• **What to produce**
Copy out only the lines starting with the line that contains "You are a GUI" and going on through the line that contains "[x=849, y=353]", substituting "tap action" for "click action" and leaving everything else unchanged.

• **Records to process**
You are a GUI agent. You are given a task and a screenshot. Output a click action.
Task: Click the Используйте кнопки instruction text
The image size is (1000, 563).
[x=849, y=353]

--

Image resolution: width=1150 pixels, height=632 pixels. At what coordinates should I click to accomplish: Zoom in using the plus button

---

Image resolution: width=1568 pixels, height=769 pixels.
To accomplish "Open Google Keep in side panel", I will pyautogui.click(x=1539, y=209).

• **Solution for this exercise**
You are a GUI agent. You are given a task and a screenshot. Output a tap action.
Task: Click the Используйте кнопки instruction text
The image size is (1000, 563).
[x=849, y=353]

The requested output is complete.